◆ VORLIEGENDER AUSZUG
-.-.-

Die Unternehmen Tréfilunion SA, Société Métallurgique de Normandie (SMN), CCG (TECNOR), Société de treillis et panneaux soudés (STPS), Sotralentz SA, Tréfilarbed SA bzw. Tréfilarbed Luxembourg/Saarbrücken Sarl, Tréfileries de Fontaine l' Evêque, Frère Bourgeois Commerciale SA (jetzt Steelinter SA), NV Usines Gustave Boël, afdeling Trébos, Thibo Draad- en Bouwstaalprodukten BV (jetzt Thibo Bouwstaal BV), Van Merksteijn Staalbouw BV, ZND Bouwstaal BV, Baustahlgewebe GmbH, ILRO SpA, Ferriere Nord SpA (Pittini) und GB Martinelli fu GB Metallurgica SpA haben gegen Artikel 85 Absatz 1 EWG-Vertrag verstossen, indem sie sich in dem Zeitraum vom 27. Mai 1980 bis zum 5. November 1985 in einem oder mehreren Fällen an einer oder mehreren Vereinbarungen und/oder abgestimmten Verhaltensweisen (Absprachen) beteiligten, die in der Festsetzung von Verkaufspreisen, der Einschränkung des Absatzes, der Aufteilung der Märkte sowie in Maßnahmen zur Anwendung dieser Absprachen und zu deren Kontrolle bestanden.

Artikel 2

Die in Artikel 1 genannten Unternehmen, soweit sie nach wie vor auf dem Betonstahlmatten-Sektor in der EWG tätig sind, sind verpflichtet, die festgestellten Zuwiderhandlungen unverzueglich abzustellen (falls sie dies noch nicht getan haben) und in Zukunft bezueglich ihrer Betonstahlmatten-Aktivitäten von allen Vereinbarungen und/oder abgestimmten Verhaltensweisen, die dasselbe oder ähnliches bezwecken oder bewirken, Abstand zu nehmen.

-.-.-

◆ BEREITGESTELLTE DATEN
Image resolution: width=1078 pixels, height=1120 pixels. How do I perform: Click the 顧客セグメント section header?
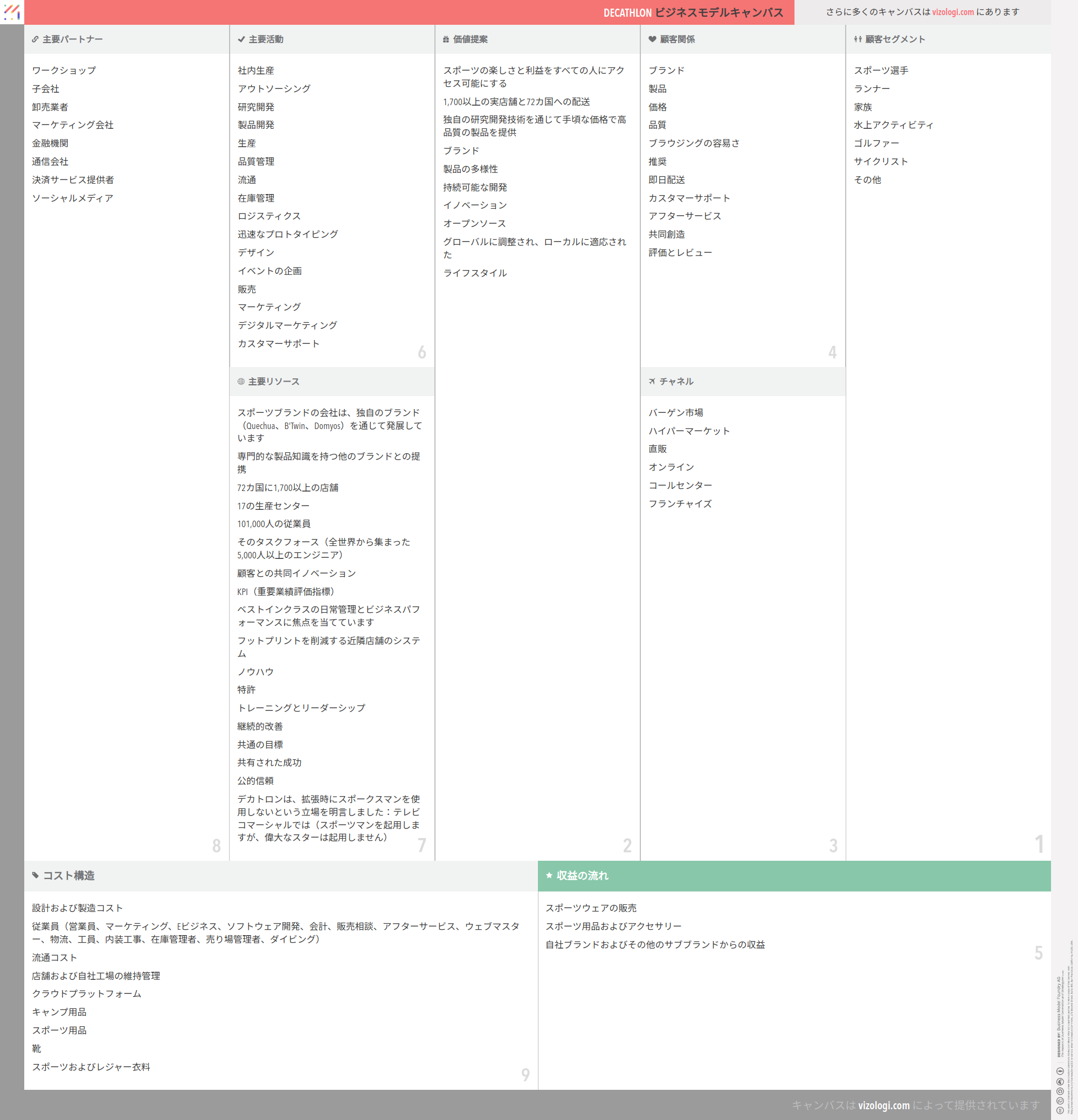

-.-.-

◆ ANFORDERUNGEN
[A] Stellen Sie für jede der Aussagen (i) Der festgestellte Zeitraum der Absprachen begann am 27. Mai 1980, (ii) Zu den Absprachen gehörte die Aufteilung der Märkte und (iii) Die Pflicht aus Artikel 2 trifft alle in Artikel 1 genannten Unternehmen, auch wenn sie im Betonstahlmatten-Sektor nicht mehr tätig sind, fest, ob sie mit dem Auszug zu den Betonstahlmatten-Absprachen übereinstimmt. Antworten Sie jeweils mit Ja oder Nein und zitieren Sie die entscheidenden Worte wörtlich.
[B] Überarbeiten Sie im Auszug zu den Betonstahlmatten-Absprachen alles von "Die in Artikel" bis hinunter zu "Abstand zu nehmen.", indem Sie "Zuwiderhandlungen" durch "Verstöße" ersetzen, und geben Sie diesen Abschnitt vollständig wieder.
Die Daten werden zur Bearbeitung nicht benötigt.

◆ MUSTERLÖSUNGEN
[A]
(i) Ja: „in dem Zeitraum vom 27. Mai 1980 bis zum 5. November 1985“
(ii) Ja: „der Aufteilung der Märkte“
(iii) Nein: „soweit sie nach wie vor auf dem Betonstahlmatten-Sektor in der EWG tätig sind“

[B]
Die in Artikel 1 genannten Unternehmen, soweit sie nach wie vor auf dem Betonstahlmatten-Sektor in der EWG tätig sind, sind verpflichtet, die festgestellten Verstöße unverzueglich abzustellen (falls sie dies noch nicht getan haben) und in Zukunft bezueglich ihrer Betonstahlmatten-Aktivitäten von allen Vereinbarungen und/oder abgestimmten Verhaltensweisen, die dasselbe oder ähnliches bezwecken oder bewirken, Abstand zu nehmen.